Thursday December 26th, 2024 1:00PM

And now, the counting

By Bill Crane Columnist

It was just before 9 p.m. on that first Tuesday in November of 1980 on the east coast. President Jimmy Carter of Georgia was seeking a second term, against his opponent, Governor Ronald Reagan of California. Based on Exit Polling data, and a poor showing by Carter in several southern states, all the Big Three news networks projected Reagan as the winner. Polls would not close in California and the west coast for several more hours, but based on the news that Reagan had won, millions of voters never trekked to the polls. The down-ticket damage for Democrats in other contested races was devastating. 
 
Exit polling will still take place on Election Day 2020, but much of the rest of the logistics and landscape of holding the election is significantly altered. Nearly 220,000,000 Americans voted on Election Day in 2016. As of October 29, more than 80-million ballots have already been cast, via early voting, mail-in voting/absentee ballots. In Georgia, more than 3.8 million have already cast ballots, and as of October 22nd, by emergency order of the State Board of Elections, local election superintendents and their staff have been opening, logging, and scanning in those absentee ballots already received. On Election Day, as soon as the polls open, they may also begin the tabulation of those several million ballots, while the polls are open.
 
Across the nation, a variety of standards and timelines are in place for ACCEPTING ballots as valid and for tabulation. Some states will accept ballots post-marked and received as late as 7 days after the election...meaning in close contests it may well come down to those mail-in ballots not arriving for tabulation until as late as November 10th. Polling data from across the country also indicates that roughly 65-70 percent of Joe Biden supporters and Democrats have either voted early or plan to vote prior to Election Day. The reverse is true of supporters of the President. This will skew two other significant aspects of reporting and projecting winners on Election Day. Voters in the field that day may well be disproportionately Republican and supporters of the President, which would then show up in Exit Polling data...and then when ACTUAL returns begin to be tabulated, there will be a huge BLOB of early and tabulated mail-in ballots, predominantly cast by Democrats, which will likely show a commanding lead for Democrats early in the evening. 
 
I don't share all this to scare you, but instead to prepare you to settle in for a long period of tabulation and ballot certification.
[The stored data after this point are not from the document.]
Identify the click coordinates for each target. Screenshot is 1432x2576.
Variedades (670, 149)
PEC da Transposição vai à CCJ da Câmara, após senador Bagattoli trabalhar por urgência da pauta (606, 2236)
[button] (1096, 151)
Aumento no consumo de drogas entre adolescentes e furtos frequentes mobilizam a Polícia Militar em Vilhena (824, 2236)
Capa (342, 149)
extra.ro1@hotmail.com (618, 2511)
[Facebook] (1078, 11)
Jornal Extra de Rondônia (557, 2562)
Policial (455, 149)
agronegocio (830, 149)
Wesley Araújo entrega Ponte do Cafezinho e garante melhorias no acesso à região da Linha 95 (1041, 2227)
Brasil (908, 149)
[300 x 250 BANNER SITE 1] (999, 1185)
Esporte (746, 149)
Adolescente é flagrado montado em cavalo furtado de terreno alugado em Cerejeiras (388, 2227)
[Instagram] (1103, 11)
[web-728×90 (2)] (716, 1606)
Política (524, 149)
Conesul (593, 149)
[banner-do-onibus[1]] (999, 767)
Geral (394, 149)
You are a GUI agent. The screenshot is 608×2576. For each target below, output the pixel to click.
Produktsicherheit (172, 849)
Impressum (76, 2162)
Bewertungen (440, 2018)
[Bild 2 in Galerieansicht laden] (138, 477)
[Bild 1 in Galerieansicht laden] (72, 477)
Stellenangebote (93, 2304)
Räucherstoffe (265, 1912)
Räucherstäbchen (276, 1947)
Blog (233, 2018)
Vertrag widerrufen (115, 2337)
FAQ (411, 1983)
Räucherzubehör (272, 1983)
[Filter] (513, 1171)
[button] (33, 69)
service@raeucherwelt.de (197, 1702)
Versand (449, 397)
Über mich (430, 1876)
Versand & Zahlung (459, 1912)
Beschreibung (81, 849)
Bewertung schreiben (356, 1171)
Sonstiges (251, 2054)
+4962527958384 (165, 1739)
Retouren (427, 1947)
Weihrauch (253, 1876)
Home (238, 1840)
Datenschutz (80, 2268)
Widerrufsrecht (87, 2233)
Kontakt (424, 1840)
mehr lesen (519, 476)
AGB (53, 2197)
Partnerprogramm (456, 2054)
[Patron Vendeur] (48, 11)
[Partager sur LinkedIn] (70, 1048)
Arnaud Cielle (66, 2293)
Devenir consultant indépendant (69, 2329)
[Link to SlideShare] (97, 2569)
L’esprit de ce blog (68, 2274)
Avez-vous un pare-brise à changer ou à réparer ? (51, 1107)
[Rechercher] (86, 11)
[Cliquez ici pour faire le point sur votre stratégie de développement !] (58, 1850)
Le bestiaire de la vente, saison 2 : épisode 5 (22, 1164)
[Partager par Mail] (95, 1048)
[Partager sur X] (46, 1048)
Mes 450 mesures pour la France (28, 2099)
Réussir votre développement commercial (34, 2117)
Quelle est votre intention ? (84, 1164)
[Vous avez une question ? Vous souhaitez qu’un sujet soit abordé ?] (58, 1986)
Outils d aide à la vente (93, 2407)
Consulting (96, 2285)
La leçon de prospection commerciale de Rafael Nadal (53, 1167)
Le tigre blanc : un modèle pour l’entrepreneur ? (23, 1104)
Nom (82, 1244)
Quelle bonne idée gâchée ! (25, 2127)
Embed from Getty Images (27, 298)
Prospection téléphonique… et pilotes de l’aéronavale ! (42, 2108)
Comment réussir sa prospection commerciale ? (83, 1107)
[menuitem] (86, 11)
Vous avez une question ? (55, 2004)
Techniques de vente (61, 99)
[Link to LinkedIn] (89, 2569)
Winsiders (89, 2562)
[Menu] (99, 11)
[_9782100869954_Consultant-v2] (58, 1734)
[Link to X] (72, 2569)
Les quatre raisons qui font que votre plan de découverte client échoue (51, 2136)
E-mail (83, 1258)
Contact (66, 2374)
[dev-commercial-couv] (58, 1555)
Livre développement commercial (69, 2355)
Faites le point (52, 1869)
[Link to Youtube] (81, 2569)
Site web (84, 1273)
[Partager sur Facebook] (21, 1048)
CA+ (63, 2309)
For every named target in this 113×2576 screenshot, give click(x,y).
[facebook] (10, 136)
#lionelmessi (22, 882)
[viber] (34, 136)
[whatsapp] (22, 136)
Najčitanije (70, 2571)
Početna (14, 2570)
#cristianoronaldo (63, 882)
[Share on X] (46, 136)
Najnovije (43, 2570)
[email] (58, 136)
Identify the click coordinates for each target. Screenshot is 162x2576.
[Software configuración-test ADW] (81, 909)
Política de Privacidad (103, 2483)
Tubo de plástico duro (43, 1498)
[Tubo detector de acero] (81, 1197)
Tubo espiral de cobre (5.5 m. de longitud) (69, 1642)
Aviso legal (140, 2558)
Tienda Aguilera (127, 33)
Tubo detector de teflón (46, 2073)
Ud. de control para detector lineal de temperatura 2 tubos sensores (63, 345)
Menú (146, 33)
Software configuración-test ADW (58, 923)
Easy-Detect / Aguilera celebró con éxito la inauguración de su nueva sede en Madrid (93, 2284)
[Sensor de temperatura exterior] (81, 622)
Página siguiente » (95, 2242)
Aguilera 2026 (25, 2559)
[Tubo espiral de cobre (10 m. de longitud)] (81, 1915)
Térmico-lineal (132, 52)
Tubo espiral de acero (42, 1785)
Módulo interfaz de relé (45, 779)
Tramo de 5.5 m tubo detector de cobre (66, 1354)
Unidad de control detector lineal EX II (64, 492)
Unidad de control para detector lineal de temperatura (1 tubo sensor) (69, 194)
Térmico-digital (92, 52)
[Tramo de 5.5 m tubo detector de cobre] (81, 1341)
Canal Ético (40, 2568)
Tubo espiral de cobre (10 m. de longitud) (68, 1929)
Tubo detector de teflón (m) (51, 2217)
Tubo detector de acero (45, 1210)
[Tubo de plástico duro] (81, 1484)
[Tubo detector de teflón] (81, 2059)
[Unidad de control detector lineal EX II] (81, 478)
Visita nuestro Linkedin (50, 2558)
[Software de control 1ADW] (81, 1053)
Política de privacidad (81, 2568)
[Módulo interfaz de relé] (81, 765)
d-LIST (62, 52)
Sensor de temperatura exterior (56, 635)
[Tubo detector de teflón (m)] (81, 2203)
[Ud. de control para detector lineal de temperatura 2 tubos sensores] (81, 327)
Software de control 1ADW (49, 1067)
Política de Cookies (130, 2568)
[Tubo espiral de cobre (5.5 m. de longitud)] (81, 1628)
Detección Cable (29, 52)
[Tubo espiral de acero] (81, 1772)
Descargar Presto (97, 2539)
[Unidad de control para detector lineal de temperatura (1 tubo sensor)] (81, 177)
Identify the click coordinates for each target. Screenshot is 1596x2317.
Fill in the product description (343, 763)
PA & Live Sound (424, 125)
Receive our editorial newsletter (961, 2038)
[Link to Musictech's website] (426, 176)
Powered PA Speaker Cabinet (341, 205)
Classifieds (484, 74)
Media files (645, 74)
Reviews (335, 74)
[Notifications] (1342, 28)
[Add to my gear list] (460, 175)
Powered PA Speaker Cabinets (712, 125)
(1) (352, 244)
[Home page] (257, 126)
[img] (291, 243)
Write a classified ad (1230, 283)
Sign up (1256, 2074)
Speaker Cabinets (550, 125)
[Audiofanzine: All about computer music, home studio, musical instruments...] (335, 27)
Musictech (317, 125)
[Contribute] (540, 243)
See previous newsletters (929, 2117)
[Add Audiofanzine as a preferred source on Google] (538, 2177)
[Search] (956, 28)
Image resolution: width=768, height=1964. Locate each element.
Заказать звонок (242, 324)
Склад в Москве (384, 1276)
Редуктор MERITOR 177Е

Not unlike many other aspects of 2020, and quite like this pandemic, this is the election that will linger on, and on...and on. 
 
We have yet had only ONE Election which could not be settled in the Electoral College, and that was the 1800 re-match of President John Adams and his then Vice-President Thomas Jefferson, who each held very different views of the future direction of the federal government and our United States. At that time, Electors voted for the offices of President AND Vice-President, decided by first, and then second-place finish. Jefferson had lost to Adams in 1796 and then became his Vice-President. Adams was a Federalist, Jefferson championed the newly created Democratic-Republican Party. Jefferson and Aaron Burr (yes that Burr) received a tie vote of 73 Electors each, Adams and Charles Pinkney each received 65 and 64 votes respectively (at the time the U.S. was essentially our modern east coast). 
 
Failing a majority in the Electoral College, the contest between Jefferson and Burr moved to the outgoing U.S. House of Representatives. There were 35 ballots with no winner and repeated tie ballots, with all Federalists and northern states backing Burr (an abolitionist) and Democratic-Republican states remaining firmly with Jefferson. Alexander Hamilton, a federalist and Treasury Secretary under President George Washington, and author of The Federalist Papers, preferred his friend and colleague, Jefferson, Hamilton convinced several Federalists to shift their ballots to Jefferson, who won the Presidency on the 36th ballot by the U.S. House. Spoiler alert for those who have not yet seen, "Hamilton."
 
Jefferson, who favored a smaller federal government, would later make the Louisiana Purchase from France in 1803, expanding the landholdings of our nation by 828,000 square miles, from the Atlantic to the Pacific. Proof yet again that in choosing and making election selections you don't always GET what you think you just bought. And again, our nation not only survived that Constitutional crisis, we thrived. And we shall again.